Smartphone e onde elettromagnetiche: il Tar ordina ai ministeri di informare i cittadini

Smartphone e onde elettromagnetiche: il Tar ordina ai ministeri di informare i cittadini

16 Gennaio 2019 0 Di il Cosmo

Il Tar rivoluziona il mondo dei telefonini. Con una sentenza, infatti, ha ordinato a ministero dell’Ambiente, della Scuola e della Salute a informare tutta la popolazione, entro sei mesi, dei rischi nell’uso dello smartphone. Servirà naturalmente una campagna informativa, che i tre ministeri potranno concordare o fare separatamente. La cosa importante è che passino alcuni messaggi: l’uso corretto di cellulari e cordless per non incorrere in malattie e per non inquinare l’ambiente. Per quanto riguarda il ministro dell’Istruzione, dovrà attivarsi per far capire agli studenti che esiste un uso proprio e un uso improprio dello smartphone.

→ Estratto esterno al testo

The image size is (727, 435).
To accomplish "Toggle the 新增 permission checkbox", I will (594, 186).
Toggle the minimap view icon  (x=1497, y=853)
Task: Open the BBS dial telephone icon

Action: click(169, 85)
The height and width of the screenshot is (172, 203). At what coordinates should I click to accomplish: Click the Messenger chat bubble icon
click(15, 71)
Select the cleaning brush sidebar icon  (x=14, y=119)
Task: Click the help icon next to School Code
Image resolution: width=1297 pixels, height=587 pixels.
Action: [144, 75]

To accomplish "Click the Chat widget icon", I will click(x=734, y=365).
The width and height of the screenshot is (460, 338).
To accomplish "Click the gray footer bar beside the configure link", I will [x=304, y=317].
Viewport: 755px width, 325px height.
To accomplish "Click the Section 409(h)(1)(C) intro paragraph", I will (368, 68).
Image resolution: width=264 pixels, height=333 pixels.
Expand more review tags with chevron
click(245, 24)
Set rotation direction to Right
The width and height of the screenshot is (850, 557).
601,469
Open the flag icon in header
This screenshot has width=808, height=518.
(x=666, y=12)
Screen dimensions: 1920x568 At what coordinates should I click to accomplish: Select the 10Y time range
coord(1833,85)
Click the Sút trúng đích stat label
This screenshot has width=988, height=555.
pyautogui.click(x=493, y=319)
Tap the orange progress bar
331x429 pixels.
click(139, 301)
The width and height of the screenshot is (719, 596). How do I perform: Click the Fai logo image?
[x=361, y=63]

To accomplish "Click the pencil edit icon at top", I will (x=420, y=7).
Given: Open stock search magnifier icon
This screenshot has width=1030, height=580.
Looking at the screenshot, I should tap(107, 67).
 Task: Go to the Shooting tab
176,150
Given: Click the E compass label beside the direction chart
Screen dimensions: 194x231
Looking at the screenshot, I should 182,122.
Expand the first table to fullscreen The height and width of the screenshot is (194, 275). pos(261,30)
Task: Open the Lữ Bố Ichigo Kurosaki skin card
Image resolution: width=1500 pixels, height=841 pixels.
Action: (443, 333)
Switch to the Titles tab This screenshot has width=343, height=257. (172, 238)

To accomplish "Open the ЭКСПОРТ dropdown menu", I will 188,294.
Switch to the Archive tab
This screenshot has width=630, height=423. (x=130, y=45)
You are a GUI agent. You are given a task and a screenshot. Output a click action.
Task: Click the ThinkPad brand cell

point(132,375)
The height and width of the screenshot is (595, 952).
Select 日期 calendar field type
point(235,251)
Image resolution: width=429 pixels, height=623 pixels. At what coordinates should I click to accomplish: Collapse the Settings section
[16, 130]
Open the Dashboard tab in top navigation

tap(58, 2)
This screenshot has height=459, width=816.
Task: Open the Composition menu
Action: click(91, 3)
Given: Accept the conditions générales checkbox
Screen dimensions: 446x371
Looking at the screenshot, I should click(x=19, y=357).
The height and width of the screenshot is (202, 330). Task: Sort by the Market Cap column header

Il Tar del Lazio ha così accolto parzialmente il ricorso presentato dall’Associazione per la prevenzione e la lotta all’elettrosmog. Quest’ultima si era rivolta al tribunale amministrativo per obbligare i ministeri a emanare il decreto del febbraio 2001, con la Legge quadro sulla protezione dalle esposizioni a campi elettrici, magnetici ed elettromagnetici. Il Tar l’ha però rigettata “per difetto assoluto di giurisdizione, venendo in rilievo il mancato esercizio di poteri di natura normativa”.

Sì, invece, all’avvio della campagna d’informazione alla popolazione. Già il 16 gennaio del 2012 il ministero della Salute aveva evidenziato i possibili rischi per la salute usando in maniera impropria il cellulare. Aveva evidenziato, inoltre, che il Consiglio superiore della sanità – con un parere del 2011 – aveva a sua volta rilevato che, allo stato delle conoscenze scientifiche, non ci fosse un nesso di causalità tra esposizione a radiofrequenze e patologie tumorali. Non poteva però neanche essere escluso.

Da allora, son passati diversi anni e nulla è stato fatto in proposito. Ecco perché ora il Tar ha concesso un massimo di sei mesi: “Obbligo a ciascun ministero, per il proprio ambito di competenza, di provvedere ad adottare una campagna informativa rivolta all’intera popolazione, avente a oggetto l’individuazione delle corrette modalità d’uso di cellulari e cordless e l’informazione dei rischi per la salute e per l’ambiente connessi a un uso improprio di tali apparecchi”.

Viene da dire meglio tardi che mai. Anche se i buoi forse sono già scappati visto l’uso smodato e sbagliato che facciamo degli smartphone. Ma forse le prossime generazioni potranno comunque beneficiarne delle campagne informative. Senza contare che in molti, campagne o non campagne, hanno iniziato a usare le cuffie o il vivavoce per evitare il contatto diretto con le onde elettromagnetiche dei device in uso.